DOCUMENT TEXT:
- - - - - - -

Captain John Smith wrote that from 1602 to 1603 Wingfield was one of the early and prime movers and organisers in "showing great charge and industry" in getting the Virginia Venture moving: he was one of the four incorporators for the London Virginia Company in the Virginia Charter of 1606 and one of its biggest financial backers. He recruited (with his cousin, Captain Bartholomew Gosnold) about forty of the 104 would-be colonists, and was the only shareholder to sail. In the first election in the New World, he was elected by his peers as the President of the governing council for one year beginning 13 May 1607, of what became the first successful, English-speaking colony in the New World at Jamestown, Virginia.

- - - - - - -

GIVEN ENTRIES:

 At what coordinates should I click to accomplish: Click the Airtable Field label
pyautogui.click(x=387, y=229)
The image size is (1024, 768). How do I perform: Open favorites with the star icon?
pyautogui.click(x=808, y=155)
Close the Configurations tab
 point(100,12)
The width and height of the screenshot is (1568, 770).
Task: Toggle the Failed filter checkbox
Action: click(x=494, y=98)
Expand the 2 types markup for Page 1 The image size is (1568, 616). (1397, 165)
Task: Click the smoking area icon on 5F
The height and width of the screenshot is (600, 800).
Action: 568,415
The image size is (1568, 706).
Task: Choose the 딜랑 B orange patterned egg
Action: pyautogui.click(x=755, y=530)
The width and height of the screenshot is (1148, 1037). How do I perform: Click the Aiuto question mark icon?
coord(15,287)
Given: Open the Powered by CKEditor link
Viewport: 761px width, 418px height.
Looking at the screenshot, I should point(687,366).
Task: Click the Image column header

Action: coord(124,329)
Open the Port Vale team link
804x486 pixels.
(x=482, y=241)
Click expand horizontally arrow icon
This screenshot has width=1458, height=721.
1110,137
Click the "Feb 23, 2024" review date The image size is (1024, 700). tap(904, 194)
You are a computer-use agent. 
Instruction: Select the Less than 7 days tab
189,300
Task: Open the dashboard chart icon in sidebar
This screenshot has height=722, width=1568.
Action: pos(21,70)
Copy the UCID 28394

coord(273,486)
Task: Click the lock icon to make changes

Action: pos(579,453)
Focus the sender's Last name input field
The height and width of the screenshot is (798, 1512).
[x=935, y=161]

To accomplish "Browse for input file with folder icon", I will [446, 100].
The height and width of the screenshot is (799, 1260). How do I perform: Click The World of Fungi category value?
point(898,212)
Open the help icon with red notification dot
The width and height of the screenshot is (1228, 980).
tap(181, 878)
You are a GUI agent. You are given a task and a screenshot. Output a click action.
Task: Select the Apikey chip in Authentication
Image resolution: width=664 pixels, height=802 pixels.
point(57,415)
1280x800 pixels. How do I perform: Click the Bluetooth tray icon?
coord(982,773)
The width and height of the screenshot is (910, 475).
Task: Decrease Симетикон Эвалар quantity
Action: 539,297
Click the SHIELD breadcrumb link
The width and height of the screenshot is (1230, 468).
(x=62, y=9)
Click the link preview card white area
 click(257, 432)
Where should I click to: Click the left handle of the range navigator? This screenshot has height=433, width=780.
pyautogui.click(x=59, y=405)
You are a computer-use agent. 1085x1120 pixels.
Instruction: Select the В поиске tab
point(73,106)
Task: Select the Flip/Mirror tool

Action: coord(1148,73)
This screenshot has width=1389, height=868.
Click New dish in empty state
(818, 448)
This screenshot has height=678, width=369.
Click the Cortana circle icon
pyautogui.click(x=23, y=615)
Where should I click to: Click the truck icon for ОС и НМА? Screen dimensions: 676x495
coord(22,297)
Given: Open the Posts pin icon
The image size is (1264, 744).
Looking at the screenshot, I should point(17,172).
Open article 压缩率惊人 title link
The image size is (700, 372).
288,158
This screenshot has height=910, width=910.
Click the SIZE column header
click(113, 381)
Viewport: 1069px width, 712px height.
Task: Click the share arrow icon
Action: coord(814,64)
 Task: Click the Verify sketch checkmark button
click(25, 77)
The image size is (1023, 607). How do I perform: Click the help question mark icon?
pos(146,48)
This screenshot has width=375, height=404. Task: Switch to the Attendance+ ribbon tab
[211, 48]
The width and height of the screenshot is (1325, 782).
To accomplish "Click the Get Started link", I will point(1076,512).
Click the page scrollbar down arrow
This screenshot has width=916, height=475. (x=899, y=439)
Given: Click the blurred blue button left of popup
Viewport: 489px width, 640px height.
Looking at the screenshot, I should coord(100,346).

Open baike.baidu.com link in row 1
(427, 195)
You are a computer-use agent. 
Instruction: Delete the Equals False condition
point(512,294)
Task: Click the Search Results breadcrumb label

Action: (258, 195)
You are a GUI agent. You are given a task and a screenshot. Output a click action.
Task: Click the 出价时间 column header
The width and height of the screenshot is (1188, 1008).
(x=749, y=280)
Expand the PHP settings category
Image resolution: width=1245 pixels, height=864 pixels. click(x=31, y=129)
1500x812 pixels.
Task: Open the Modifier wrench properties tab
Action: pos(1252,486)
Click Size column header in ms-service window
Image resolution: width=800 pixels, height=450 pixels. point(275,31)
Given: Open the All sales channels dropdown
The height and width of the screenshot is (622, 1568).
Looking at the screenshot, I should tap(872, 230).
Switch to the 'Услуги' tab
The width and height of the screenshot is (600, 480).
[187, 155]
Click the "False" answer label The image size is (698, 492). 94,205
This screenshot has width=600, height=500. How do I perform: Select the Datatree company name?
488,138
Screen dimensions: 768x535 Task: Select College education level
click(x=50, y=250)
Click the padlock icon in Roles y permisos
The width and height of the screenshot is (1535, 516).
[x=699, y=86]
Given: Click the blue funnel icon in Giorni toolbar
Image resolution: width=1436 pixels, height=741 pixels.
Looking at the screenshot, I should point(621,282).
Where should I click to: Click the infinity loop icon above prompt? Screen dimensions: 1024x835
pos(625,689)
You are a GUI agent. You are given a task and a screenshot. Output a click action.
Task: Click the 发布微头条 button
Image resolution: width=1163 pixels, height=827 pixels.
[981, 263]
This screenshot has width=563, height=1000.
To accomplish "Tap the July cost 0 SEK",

- - - - - - -

WHAT THE TASK ASKS: Rewrite the passage about Wingfield and the Virginia Venture from "Captain John Smith" to "at Jamestown, Virginia.", replacing "forty" with "40". The lines have nothing to do with this work.

ANSWER BOX:
Captain John Smith wrote that from 1602 to 1603 Wingfield was one of the early and prime movers and organisers in "showing great charge and industry" in getting the Virginia Venture moving: he was one of the four incorporators for the London Virginia Company in the Virginia Charter of 1606 and one of its biggest financial backers. He recruited (with his cousin, Captain Bartholomew Gosnold) about 40 of the 104 would-be colonists, and was the only shareholder to sail. In the first election in the New World, he was elected by his peers as the President of the governing council for one year beginning 13 May 1607, of what became the first successful, English-speaking colony in the New World at Jamestown, Virginia.